[Data extracted from a collection]
---

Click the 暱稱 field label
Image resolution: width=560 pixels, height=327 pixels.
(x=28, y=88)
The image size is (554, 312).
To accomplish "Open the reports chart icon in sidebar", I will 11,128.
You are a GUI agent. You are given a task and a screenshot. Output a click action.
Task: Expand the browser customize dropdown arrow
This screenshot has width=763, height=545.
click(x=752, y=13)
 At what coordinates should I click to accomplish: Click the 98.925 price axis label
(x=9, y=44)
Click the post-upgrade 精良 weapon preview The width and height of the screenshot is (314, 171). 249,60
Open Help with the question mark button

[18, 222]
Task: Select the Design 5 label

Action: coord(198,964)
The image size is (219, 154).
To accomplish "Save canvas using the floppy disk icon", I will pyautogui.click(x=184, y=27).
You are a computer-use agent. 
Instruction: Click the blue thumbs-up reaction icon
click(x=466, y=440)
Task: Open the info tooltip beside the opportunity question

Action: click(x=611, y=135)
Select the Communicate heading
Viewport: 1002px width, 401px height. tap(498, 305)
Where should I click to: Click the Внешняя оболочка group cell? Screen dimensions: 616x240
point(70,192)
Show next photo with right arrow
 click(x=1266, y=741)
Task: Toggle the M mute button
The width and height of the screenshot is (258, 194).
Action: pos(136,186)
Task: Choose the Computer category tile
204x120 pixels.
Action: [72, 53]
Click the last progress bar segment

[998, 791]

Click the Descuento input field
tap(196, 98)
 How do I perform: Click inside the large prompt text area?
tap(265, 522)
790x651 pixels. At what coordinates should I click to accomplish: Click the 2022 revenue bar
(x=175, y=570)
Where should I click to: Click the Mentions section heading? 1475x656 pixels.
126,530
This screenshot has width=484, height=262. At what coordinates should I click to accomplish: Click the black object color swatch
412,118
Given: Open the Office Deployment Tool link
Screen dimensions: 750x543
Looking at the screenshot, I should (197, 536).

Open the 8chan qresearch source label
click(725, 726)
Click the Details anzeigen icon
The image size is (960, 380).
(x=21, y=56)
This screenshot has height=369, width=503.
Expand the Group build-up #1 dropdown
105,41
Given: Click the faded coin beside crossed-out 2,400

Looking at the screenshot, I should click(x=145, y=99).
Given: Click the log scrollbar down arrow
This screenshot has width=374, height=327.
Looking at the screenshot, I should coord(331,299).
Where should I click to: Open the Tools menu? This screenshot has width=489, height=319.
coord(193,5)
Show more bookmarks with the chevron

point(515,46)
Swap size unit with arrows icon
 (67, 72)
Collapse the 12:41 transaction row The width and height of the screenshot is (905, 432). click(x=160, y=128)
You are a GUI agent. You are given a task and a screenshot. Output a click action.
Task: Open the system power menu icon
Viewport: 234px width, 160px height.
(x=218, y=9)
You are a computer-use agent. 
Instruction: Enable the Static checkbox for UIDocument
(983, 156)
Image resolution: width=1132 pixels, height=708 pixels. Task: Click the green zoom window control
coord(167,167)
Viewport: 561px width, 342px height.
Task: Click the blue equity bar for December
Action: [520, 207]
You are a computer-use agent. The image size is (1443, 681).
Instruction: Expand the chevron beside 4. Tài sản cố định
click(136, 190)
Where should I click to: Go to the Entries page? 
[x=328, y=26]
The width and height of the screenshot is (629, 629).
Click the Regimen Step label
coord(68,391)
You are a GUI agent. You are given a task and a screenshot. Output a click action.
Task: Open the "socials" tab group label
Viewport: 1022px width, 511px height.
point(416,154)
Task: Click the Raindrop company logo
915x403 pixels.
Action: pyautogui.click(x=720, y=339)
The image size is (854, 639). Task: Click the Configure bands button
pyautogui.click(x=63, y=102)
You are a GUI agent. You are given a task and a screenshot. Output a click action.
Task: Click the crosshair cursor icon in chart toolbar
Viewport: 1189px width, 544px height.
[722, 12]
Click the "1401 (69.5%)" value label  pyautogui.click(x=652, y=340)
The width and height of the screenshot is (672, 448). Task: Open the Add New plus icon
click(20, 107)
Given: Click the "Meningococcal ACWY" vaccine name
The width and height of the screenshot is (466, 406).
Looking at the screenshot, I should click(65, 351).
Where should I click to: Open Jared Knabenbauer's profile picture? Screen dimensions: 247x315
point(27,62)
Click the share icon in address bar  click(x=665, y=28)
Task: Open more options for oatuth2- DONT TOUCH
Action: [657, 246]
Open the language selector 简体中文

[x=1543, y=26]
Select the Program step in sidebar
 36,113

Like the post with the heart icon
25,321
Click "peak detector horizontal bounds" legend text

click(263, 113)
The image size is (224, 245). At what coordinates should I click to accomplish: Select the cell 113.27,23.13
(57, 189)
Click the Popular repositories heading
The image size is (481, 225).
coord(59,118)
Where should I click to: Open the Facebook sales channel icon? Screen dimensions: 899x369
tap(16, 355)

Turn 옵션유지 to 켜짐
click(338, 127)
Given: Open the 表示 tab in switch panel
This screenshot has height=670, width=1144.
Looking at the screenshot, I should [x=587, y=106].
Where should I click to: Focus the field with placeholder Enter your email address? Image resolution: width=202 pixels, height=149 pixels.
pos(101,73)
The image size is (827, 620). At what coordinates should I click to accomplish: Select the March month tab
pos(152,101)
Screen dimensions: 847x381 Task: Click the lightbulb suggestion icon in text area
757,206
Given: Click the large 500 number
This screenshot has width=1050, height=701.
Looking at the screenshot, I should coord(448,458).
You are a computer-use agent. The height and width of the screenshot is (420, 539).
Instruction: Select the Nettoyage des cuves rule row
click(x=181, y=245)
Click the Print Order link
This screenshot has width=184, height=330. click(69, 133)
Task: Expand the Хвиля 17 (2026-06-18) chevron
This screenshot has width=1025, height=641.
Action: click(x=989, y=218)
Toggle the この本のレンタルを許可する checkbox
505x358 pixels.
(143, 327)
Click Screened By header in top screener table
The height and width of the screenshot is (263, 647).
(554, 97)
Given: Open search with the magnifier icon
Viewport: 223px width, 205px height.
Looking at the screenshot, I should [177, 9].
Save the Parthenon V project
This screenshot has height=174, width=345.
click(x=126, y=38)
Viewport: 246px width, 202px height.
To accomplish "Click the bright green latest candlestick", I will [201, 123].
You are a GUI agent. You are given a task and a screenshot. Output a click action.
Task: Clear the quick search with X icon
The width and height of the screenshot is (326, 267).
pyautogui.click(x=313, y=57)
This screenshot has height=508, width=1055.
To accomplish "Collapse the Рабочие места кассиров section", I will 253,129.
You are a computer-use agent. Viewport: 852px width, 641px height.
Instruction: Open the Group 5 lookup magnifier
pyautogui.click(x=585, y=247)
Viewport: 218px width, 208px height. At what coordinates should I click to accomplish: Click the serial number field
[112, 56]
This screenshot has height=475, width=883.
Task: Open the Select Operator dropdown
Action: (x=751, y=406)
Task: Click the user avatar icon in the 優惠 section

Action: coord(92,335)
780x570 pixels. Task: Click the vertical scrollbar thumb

---

Aim of the task:
Return the span of lines in the data above that opens at the line with "tab group label" and closes at the line with "You are a computer-use agent. The height", exactly, ends included, nothing else.

Response to the exercise:
Task: Open the "socials" tab group label
Viewport: 1022px width, 511px height.
point(416,154)
Task: Click the Raindrop company logo
915x403 pixels.
Action: pyautogui.click(x=720, y=339)
The image size is (854, 639). Task: Click the Configure bands button
pyautogui.click(x=63, y=102)
You are a GUI agent. You are given a task and a screenshot. Output a click action.
Task: Click the crosshair cursor icon in chart toolbar
Viewport: 1189px width, 544px height.
[722, 12]
Click the "1401 (69.5%)" value label  pyautogui.click(x=652, y=340)
The width and height of the screenshot is (672, 448). Task: Open the Add New plus icon
click(20, 107)
Given: Click the "Meningococcal ACWY" vaccine name
The width and height of the screenshot is (466, 406).
Looking at the screenshot, I should click(65, 351).
Where should I click to: Open Jared Knabenbauer's profile picture? Screen dimensions: 247x315
point(27,62)
Click the share icon in address bar  click(x=665, y=28)
Task: Open more options for oatuth2- DONT TOUCH
Action: [657, 246]
Open the language selector 简体中文

[x=1543, y=26]
Select the Program step in sidebar
 36,113

Like the post with the heart icon
25,321
Click "peak detector horizontal bounds" legend text

click(263, 113)
The image size is (224, 245). At what coordinates should I click to accomplish: Select the cell 113.27,23.13
(57, 189)
Click the Popular repositories heading
The image size is (481, 225).
coord(59,118)
Where should I click to: Open the Facebook sales channel icon? Screen dimensions: 899x369
tap(16, 355)

Turn 옵션유지 to 켜짐
click(338, 127)
Given: Open the 表示 tab in switch panel
This screenshot has height=670, width=1144.
Looking at the screenshot, I should [x=587, y=106].
Where should I click to: Focus the field with placeholder Enter your email address? Image resolution: width=202 pixels, height=149 pixels.
pos(101,73)
The image size is (827, 620). At what coordinates should I click to accomplish: Select the March month tab
pos(152,101)
Screen dimensions: 847x381 Task: Click the lightbulb suggestion icon in text area
757,206
Given: Click the large 500 number
This screenshot has width=1050, height=701.
Looking at the screenshot, I should coord(448,458).
You are a computer-use agent. The height and width of the screenshot is (420, 539).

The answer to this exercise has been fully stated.